WCEM-FM
- Cambridge, Maryland; United States;
- Frequency: 106.3 MHz
- Branding: Coast Country 103.9/106.3

Programming
- Format: Country
- Affiliations: Compass Media Networks; Premiere Networks;

Ownership
- Owner: Draper Holdings Business Trust; (WBOC, Inc.);
- Sister stations: TV:; WBOC-TV; WBOC-LD; WRDE-LD; WRUE-LD; WSJZ-LD; ; Radio:; WAAI; WBOC-FM; WCEI-FM; WINX-FM; WRDE-FM; WTDK; WZBH; ;

History
- First air date: January 29, 1968
- Former call signs: WCEM-FM (1968–1981); WESP-FM (1981–1983);
- Call sign meaning: Cambridge, Maryland

Technical information
- Licensing authority: FCC
- Facility ID: 46940
- Class: A
- ERP: 6,000 watts
- HAAT: 99 meters (325 ft)
- Transmitter coordinates: 38°29′1.8″N 76°11′20.3″W﻿ / ﻿38.483833°N 76.188972°W

Links
- Public license information: Public file; LMS;
- Webcast: Listen live
- Website: www.coastcountry.com

= WCEM-FM =

WCEM-FM (106.3 MHz, "Coast Country 103.9/106.3") is a radio station playing a country music format. It broadcasts from Cambridge, Maryland. It is owned by the Draper Holdings Business Trust, as part of a cluster with CBS/Fox affiliate WBOC-TV (channel 16), NBC affiliate WRDE-LD (channel 31), Telemundo affiliate WBOC-LD (channel 42), and sister radio stations WBOC-FM, WTDK, WAAI and WRDE-FM. The station broadcasts from its studios in Cambridge Marketplace. WCEM-FM's transmitter is located in Cambridge.

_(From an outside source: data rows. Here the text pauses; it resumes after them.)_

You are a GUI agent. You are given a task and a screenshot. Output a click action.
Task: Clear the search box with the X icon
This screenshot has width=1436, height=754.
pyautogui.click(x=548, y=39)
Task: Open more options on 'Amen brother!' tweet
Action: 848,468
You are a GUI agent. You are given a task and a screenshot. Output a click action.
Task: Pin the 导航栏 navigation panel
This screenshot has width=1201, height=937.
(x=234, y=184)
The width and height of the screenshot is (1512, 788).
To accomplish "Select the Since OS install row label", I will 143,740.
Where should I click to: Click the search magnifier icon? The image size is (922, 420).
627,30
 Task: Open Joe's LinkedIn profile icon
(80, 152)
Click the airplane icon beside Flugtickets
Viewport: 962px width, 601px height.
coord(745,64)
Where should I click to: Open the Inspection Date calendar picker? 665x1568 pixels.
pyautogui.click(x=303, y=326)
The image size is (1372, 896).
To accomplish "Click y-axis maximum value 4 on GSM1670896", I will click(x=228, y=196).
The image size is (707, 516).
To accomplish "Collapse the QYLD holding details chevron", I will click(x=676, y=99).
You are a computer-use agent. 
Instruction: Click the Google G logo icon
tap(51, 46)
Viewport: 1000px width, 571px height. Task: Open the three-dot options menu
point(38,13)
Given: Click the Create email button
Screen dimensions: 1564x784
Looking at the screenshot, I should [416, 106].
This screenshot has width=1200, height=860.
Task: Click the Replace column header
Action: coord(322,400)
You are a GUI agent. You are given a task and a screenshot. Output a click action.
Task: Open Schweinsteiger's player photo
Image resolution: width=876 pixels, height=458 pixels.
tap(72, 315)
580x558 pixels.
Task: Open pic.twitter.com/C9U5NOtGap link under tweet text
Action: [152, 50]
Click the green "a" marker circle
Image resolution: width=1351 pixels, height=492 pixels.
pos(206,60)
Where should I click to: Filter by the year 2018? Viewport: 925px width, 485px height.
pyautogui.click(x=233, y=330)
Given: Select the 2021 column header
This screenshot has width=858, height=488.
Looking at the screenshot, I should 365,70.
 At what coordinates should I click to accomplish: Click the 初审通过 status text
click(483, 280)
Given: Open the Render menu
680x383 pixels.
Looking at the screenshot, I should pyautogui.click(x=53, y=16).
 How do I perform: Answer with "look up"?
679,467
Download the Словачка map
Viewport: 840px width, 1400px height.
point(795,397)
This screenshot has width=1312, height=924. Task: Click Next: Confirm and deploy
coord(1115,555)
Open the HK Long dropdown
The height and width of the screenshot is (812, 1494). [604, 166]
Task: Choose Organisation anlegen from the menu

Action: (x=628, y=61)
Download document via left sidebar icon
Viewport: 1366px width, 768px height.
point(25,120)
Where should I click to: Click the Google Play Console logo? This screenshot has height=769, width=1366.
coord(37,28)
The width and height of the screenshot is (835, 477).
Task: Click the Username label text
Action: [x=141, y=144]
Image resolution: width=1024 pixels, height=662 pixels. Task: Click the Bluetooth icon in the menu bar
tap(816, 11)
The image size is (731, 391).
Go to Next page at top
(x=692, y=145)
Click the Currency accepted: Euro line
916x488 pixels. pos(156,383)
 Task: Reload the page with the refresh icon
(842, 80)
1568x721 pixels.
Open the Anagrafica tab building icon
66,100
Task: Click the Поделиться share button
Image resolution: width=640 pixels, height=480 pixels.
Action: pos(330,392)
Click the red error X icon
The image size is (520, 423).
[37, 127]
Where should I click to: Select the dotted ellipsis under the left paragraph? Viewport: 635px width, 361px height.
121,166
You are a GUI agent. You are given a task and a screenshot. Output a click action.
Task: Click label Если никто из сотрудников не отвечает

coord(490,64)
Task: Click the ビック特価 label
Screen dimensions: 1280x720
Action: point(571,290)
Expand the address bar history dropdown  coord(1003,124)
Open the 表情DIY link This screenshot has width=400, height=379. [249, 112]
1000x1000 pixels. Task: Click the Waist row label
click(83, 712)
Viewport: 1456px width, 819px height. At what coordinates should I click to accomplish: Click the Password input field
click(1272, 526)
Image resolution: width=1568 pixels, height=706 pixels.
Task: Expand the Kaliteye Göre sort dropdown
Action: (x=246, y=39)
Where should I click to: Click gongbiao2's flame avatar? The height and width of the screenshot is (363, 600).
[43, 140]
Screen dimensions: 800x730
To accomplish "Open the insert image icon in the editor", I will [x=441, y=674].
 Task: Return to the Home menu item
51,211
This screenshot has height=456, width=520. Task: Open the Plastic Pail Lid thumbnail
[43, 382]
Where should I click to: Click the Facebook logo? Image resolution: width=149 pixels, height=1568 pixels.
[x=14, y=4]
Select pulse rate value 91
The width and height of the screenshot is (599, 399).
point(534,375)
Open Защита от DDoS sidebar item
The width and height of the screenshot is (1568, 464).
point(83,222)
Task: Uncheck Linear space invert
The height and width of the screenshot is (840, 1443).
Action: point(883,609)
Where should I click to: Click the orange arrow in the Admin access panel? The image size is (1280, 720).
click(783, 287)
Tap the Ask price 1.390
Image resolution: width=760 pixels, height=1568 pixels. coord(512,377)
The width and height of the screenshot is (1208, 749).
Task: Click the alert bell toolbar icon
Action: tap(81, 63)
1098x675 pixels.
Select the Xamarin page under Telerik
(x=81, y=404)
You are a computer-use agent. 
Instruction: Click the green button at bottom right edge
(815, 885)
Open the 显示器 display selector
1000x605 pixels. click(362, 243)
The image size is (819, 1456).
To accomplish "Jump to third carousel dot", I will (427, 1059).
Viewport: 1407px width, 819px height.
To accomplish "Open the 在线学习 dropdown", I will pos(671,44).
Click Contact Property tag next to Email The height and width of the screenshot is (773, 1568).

In addition to its usual music programming, WCEM-FM broadcasts Baltimore Ravens games and little league baseball all-star games during the summer.

==History==
The station was assigned the callsign WCEM-FM on January 29, 1968. On June 1, 1981, the station changed its call sign to WESP-FM. On November 1, 1983, the station's call sign reverted to WCEM-FM. It was the FM sister station of WCEM (1240 AM).

On March 4, 2022, WCEM-FM rebranded as "Coast Country 103.9/106.3", with a simulcast of WRDE-FM 103.9 from Berlin.